Kemal Ataturk (1881-1938) was born Ali Riza oglu Mustafa and, according to many sources was given the name of Kemal by one of his mathematics instructors when he was a youth. "Kemal" means "perfection" or "maturity" and was meant to praise Mustafa for his exceptional accomplishments in his mathematical studies. In the 1930's Ataturk published a brochure of geometrical terms and definitions that were still begin used at the beginning of the twenty-first century. In 1934, Mustafa was granted by Turkey's Parliament the surname "Ataturk", which means "father of the Turks".

Ataturk remains one of the most historically significant people from Turkey. He believed that the Turkish system of clerical rule and government was not a system for continued success and that Western systems were more promising. However, he was by no means an enemy of Islam or a supporter of all things Western.
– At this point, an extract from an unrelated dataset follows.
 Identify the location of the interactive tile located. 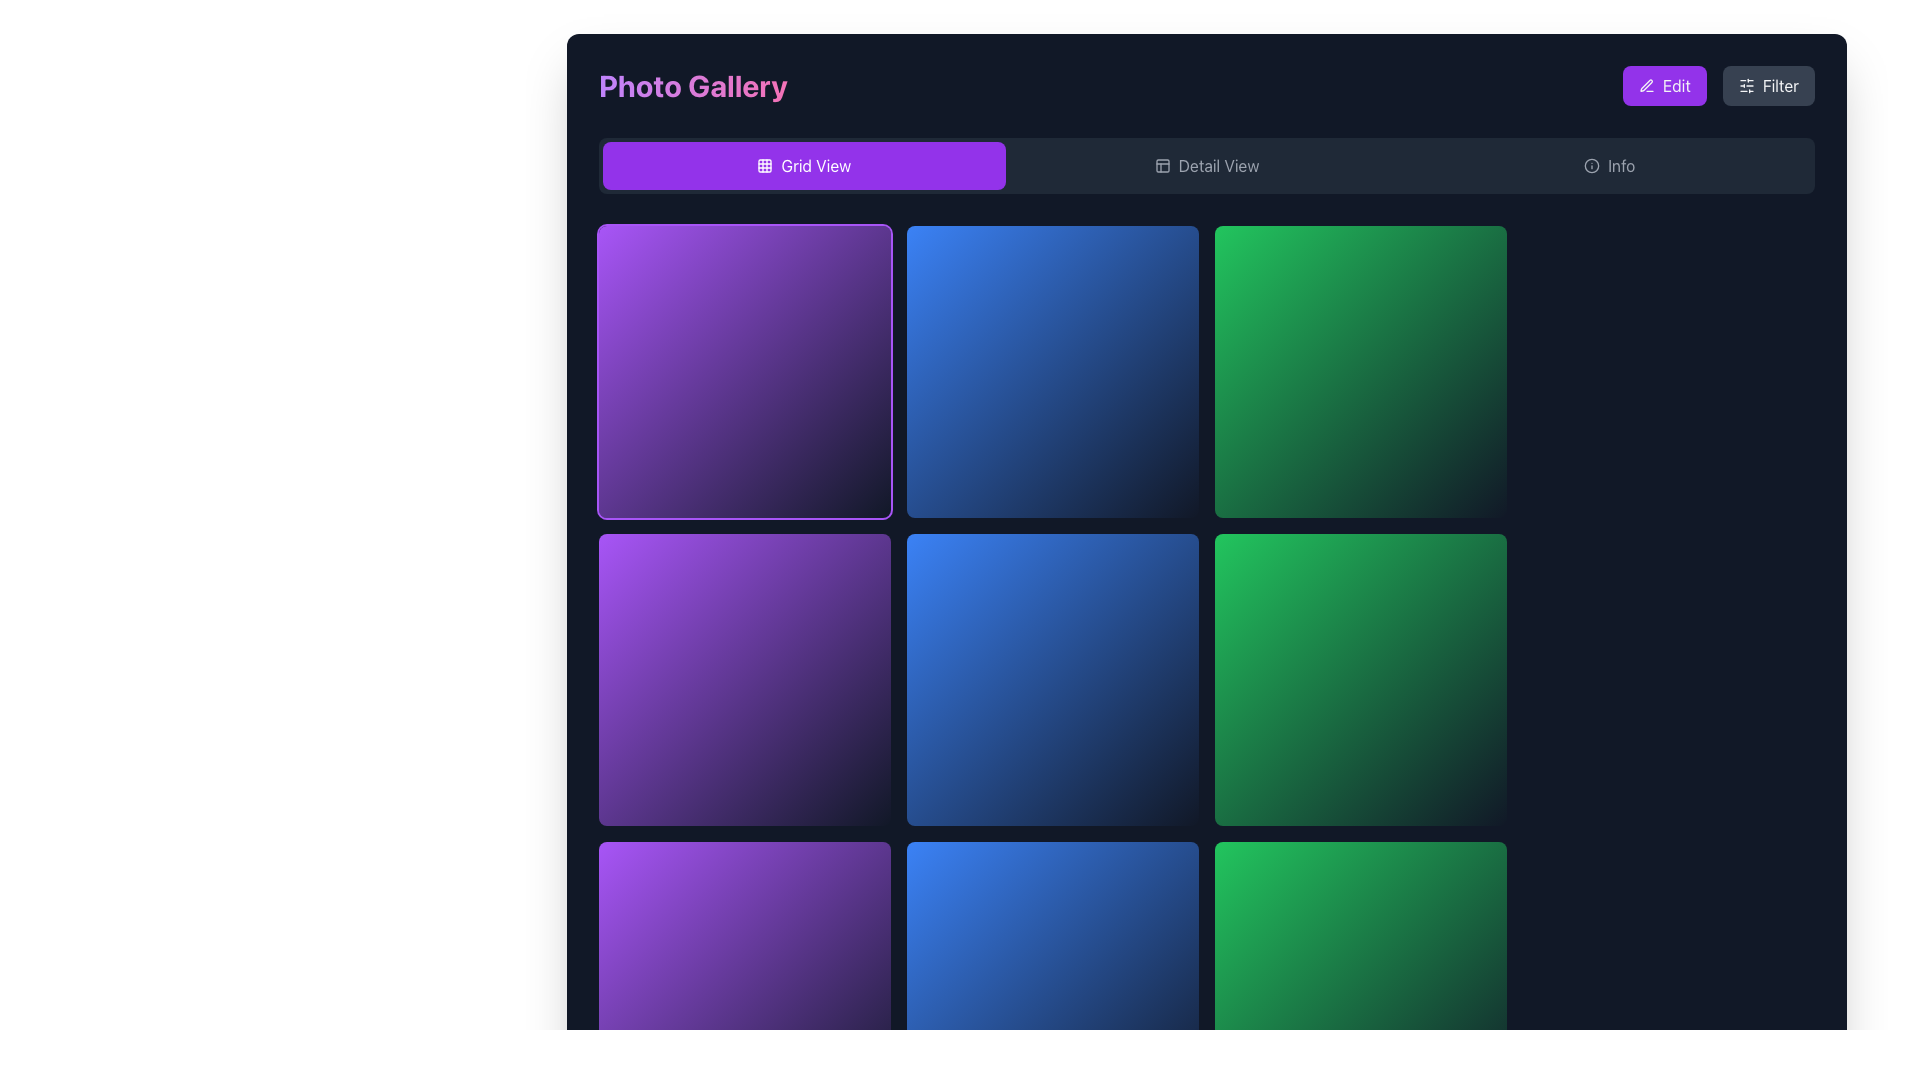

He remained Muslim all of of his life as well as a celebrant of Turkish culture and nationalism. What he accomplished was truly significant during his short role as Turkey's President, an office he held from 1923 until his death in 1938. He managed to separate church and state, and this allowed the people of his nation access to the kind of education the majority of the Western world was experiencing. In fact, Ataturk invited the great American educator John Dewey to Turkey and modeled their system of schools after his philosophies. Ataturk also led the revision of Turkey's civil code after Switzerland's and Turkey's penal code after Italy's. Because of his leadership, he is considered a heroic figure to a great number of the followers of Islam.